Ireland was one of many composers who retreated to the countryside in order to kickstart and refertilise their own creative energies. Examples include Rutland Boughton’s residency at Glastonbury from 1914, where he set up the town’s first festival and premiered his successful operas on Arthurian themes; Peter Warlock’s two-year ‘lost weekend’ with Ernest Moeran at Eynsford, Kent, an anarchic, drunken, riotous composers’ retreat; and Fairport Convention’s summer of 1969 spent at Farley Chamberlayne, Hampshire, recuperating from a van crash that had killed one of their members and where they wrote the material for the great English electric folk breakthrough, Liege and Lief. Bassist Ashley Hutchings repeated the process for his first incarnation of Steeleye Span in early 1970, at Winterbourne Stoke, where, with Tim Hart, Maddy Prior, Gay and Terry Woods, he coated British balladry in an incredible finery of chiming guitars, earthen rhythms and electrified dulcimer.

At the same time Vashti Bunyan was undertaking her epic walk, with a Romany caravan, horse and dog, the entire length of Great Britain, from Kent to the Isle of Skye, ostensibly to join up with another folk-rock icon, Donovan, who had recently purchased a set of islands in order to establish a hippy alternative community. By the time she and her boyfriend arrived, Donovan had moved on, but out of the journey came one of the most celebrated records from that time, Just Another Diamond Day. The Incredible String Band lived in glorious mind-expanding seclusion in Scotland and later Wales, and even Led Zeppelin’s Robert Plant and Jimmy Page wrote the folk/Celtic myth-inflected IV album at a cottage in Bron-Y-Aur, North Wales. Groups such as Traffic, Heron and even John Martyn literally recorded outside in fields. Meanwhile, the folk clubs set up by the 1950s revivalists nurtured the 60s anti-authoritarian underground, with its pastoral psychedelic vision of a new society, which in turn led to the ‘free festival moment’ in Britain – Glastonbury, Stonehenge, Windsor, Phun City – all of which, for me, resurrects the Digger mentality of the English Civil War – the seventeenth-century group of nonconformists who believed in egalitarianism and a better balance between people and the earth. In turn, Winstanley’s project to reclaim a common treasury of the land for the people has recently been appropriated by that ‘modern antiquarian’, Julian Cope, and the deeply underground ‘heathen folk’ scene.

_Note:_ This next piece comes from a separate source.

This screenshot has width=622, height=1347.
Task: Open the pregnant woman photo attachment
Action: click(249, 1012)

And then, of course, there is the majestic, deeply refined pastoral music of Nick Drake. He had been brought up in idyllic isolation in the Midlands countryside but wrote much of his music while living a solitary life in London, which gave a peculiar exiled charge to songs such ‘River Man’ and ‘Chime of the City Clock’.

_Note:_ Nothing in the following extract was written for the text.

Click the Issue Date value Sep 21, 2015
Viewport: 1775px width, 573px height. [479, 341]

That sense of exile from Eden is the key, most of all, to the progress of inherently British music in the twentieth century. Britain, I believe, has its own ‘blues’, whose source is twofold. First there was the mass displacement of agricultural labourers from the countryside to newly created industrial towns and cities during the Industrial Revolution. This flowed swiftly on the Inclosures Act of 1760 which essentially legalised an extensive land-grab of common ground. Secondly, there was the decimation of those who went to fight in the trenches of the Great War. Shirley and Dolly Collins’s Anthems In Eden, recorded in 1969, is haunted by both these occurrences. The suite is shot through with pagan dances and pastoral folk songs, but becomes overcast towards the end, as the maypole which previously formed the centrepiece of the village is replaced with a war memorial to commemorate the young men who never returned home. The inventive, chamber-folk arrangements and unison singing are augmented by the period instruments of David Munrow, Christopher Hogwood and others, lending the sound an appropriate whiff of the antique. But that sense of the lost estate, the exile from the golden-age garden, is of crucial significance to so many British artists, right up to the likes of Kate Bush, Talk Talk and David Sylvian in the 1980s and 90s.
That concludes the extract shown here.